**DATASET RECORDS:**
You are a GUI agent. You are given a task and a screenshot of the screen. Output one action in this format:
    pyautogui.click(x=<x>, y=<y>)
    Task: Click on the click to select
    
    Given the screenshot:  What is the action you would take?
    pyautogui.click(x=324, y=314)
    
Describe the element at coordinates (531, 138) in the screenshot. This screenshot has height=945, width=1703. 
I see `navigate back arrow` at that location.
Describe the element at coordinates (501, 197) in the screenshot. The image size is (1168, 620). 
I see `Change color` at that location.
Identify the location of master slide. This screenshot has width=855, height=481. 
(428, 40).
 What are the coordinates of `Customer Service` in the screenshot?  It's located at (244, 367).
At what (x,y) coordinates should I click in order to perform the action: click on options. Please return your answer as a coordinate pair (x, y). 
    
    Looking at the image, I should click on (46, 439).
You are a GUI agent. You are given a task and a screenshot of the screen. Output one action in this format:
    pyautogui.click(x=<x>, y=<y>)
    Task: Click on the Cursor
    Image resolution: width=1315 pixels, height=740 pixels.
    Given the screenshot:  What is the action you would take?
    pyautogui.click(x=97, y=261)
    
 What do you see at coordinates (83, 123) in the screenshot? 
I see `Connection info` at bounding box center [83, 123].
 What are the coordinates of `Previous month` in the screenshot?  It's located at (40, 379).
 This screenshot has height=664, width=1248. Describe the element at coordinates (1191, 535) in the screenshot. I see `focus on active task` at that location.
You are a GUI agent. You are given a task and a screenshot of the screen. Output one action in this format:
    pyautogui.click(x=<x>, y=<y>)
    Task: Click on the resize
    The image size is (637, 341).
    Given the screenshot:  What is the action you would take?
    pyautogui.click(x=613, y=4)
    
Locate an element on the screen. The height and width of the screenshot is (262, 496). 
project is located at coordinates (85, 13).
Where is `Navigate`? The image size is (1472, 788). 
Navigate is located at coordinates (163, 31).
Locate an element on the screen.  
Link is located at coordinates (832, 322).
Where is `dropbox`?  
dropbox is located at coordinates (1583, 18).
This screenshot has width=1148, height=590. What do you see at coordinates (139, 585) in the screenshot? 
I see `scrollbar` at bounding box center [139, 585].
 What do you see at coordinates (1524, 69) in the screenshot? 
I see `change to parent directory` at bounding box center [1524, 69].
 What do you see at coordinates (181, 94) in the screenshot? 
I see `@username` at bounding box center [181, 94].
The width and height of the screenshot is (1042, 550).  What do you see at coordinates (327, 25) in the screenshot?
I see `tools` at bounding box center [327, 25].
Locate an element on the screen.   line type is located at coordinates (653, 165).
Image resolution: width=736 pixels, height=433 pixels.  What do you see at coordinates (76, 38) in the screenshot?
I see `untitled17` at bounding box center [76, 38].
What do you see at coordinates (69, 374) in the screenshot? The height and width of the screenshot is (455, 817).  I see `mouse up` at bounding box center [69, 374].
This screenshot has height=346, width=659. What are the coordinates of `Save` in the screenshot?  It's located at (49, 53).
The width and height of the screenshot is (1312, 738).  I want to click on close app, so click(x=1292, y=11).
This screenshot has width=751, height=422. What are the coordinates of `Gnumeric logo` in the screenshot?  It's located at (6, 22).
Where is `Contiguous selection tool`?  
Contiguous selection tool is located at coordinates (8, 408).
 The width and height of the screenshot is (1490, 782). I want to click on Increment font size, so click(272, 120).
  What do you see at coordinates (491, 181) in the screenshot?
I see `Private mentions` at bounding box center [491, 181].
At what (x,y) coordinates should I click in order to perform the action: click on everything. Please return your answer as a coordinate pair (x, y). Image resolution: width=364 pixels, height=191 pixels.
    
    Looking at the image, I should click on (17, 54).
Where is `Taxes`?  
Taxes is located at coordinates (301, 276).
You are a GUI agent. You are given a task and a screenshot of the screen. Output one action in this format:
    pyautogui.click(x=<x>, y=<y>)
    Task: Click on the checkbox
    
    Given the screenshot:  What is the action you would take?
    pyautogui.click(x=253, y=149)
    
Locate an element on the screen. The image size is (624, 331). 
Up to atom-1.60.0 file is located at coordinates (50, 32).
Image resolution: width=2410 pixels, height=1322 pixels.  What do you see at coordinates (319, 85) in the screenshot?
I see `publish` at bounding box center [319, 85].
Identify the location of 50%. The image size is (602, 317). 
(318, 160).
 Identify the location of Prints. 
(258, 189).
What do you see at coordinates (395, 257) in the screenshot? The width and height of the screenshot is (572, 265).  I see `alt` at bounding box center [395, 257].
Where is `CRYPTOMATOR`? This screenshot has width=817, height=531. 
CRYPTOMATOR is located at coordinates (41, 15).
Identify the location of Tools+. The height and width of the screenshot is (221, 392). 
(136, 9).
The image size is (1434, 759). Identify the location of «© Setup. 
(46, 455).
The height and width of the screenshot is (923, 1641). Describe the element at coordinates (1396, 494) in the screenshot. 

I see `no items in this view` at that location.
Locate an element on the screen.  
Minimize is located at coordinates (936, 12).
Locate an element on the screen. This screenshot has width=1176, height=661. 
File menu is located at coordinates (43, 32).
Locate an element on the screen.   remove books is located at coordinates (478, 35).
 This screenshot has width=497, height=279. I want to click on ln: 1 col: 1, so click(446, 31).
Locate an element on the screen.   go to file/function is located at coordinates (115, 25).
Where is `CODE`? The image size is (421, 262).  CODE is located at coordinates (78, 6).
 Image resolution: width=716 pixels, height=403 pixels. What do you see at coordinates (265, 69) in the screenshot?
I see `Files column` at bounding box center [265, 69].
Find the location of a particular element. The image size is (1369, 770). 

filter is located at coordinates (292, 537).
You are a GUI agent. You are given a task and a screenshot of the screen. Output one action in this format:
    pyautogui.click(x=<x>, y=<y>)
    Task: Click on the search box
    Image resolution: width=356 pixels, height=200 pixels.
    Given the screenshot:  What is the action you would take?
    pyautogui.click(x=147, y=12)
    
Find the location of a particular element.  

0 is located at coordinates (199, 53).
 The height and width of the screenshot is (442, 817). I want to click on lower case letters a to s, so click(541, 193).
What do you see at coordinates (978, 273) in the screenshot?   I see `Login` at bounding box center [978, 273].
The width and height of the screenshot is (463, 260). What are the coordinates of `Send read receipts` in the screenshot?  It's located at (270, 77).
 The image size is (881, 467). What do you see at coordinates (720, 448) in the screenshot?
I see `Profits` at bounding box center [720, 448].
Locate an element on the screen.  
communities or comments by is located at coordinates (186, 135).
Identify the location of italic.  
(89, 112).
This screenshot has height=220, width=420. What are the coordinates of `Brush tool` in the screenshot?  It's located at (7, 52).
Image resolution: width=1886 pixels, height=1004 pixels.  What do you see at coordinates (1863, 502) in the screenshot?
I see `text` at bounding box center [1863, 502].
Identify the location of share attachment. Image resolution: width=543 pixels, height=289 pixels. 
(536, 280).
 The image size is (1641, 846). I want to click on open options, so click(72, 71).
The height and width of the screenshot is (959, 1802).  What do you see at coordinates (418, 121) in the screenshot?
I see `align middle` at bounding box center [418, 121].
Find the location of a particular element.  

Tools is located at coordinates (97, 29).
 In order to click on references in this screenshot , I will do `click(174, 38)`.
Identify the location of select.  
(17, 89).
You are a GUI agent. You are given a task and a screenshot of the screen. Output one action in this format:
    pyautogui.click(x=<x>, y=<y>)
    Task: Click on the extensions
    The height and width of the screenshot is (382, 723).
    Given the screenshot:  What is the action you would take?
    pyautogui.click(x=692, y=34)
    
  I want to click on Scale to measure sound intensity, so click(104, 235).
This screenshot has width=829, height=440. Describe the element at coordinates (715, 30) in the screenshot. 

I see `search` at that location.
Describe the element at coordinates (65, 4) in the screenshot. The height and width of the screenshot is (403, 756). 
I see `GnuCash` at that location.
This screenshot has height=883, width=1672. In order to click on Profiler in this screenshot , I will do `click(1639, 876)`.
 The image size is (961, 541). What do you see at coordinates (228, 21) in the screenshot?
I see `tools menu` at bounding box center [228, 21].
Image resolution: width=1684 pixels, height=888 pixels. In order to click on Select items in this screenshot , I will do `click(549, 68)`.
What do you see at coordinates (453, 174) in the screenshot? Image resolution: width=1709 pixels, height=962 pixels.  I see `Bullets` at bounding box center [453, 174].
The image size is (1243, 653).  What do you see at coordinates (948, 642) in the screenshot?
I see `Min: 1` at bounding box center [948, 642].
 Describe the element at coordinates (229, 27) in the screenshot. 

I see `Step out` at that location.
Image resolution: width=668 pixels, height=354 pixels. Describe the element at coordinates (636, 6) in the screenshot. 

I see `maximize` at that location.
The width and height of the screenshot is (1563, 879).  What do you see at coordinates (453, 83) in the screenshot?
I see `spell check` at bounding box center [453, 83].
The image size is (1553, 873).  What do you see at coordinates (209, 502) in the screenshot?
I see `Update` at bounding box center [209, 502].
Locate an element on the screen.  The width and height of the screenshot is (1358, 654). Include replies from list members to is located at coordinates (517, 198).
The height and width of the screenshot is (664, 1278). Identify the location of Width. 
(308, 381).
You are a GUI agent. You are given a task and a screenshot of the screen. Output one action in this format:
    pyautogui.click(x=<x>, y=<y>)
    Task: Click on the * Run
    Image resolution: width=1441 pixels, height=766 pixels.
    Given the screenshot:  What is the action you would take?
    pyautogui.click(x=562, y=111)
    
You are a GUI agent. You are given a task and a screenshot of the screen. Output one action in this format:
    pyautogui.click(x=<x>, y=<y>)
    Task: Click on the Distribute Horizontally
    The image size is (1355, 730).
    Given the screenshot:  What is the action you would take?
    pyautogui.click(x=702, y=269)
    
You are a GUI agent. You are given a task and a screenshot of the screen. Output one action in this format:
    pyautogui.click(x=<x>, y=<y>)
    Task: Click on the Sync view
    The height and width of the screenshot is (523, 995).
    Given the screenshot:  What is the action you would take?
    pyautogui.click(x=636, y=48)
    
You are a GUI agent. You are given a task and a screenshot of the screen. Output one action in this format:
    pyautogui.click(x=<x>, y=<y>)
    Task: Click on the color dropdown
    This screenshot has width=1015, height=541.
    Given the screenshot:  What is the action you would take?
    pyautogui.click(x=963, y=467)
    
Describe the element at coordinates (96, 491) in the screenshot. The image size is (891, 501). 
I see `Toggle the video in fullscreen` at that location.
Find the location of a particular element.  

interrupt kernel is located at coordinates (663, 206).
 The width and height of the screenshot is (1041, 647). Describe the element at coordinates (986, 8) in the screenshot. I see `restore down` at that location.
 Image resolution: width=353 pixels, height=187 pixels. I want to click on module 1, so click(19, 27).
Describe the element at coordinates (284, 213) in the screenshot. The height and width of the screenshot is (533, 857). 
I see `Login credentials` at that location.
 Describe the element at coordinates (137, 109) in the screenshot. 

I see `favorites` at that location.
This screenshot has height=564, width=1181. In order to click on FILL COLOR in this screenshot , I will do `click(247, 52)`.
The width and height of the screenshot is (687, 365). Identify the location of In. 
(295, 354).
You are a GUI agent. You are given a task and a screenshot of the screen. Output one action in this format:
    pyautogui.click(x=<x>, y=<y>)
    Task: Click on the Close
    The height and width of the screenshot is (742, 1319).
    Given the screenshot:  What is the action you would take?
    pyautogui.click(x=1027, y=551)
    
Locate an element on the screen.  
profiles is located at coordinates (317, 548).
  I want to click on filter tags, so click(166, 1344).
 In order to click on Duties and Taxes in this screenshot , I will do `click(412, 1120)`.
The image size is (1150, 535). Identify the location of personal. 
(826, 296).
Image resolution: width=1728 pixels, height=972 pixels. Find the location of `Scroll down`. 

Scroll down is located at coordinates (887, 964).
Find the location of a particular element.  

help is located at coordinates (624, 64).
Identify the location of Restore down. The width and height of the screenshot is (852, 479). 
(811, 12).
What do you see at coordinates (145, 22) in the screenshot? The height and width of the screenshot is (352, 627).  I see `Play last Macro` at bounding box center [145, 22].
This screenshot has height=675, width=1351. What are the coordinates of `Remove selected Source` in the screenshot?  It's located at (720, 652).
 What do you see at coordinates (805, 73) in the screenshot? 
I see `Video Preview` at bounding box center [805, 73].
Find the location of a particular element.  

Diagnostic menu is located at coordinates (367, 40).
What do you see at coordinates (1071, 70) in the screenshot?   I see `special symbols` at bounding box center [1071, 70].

**WHAT YOU WILL DO:** Please return the records above, starting with the first line and going on through the line with "at (244, 367).", keeping every line unchanged.

**ANSWER:**
You are a GUI agent. You are given a task and a screenshot of the screen. Output one action in this format:
    pyautogui.click(x=<x>, y=<y>)
    Task: Click on the click to select
    
    Given the screenshot:  What is the action you would take?
    pyautogui.click(x=324, y=314)
    
Describe the element at coordinates (531, 138) in the screenshot. This screenshot has height=945, width=1703. 
I see `navigate back arrow` at that location.
Describe the element at coordinates (501, 197) in the screenshot. The image size is (1168, 620). 
I see `Change color` at that location.
Identify the location of master slide. This screenshot has width=855, height=481. 
(428, 40).
 What are the coordinates of `Customer Service` in the screenshot?  It's located at (244, 367).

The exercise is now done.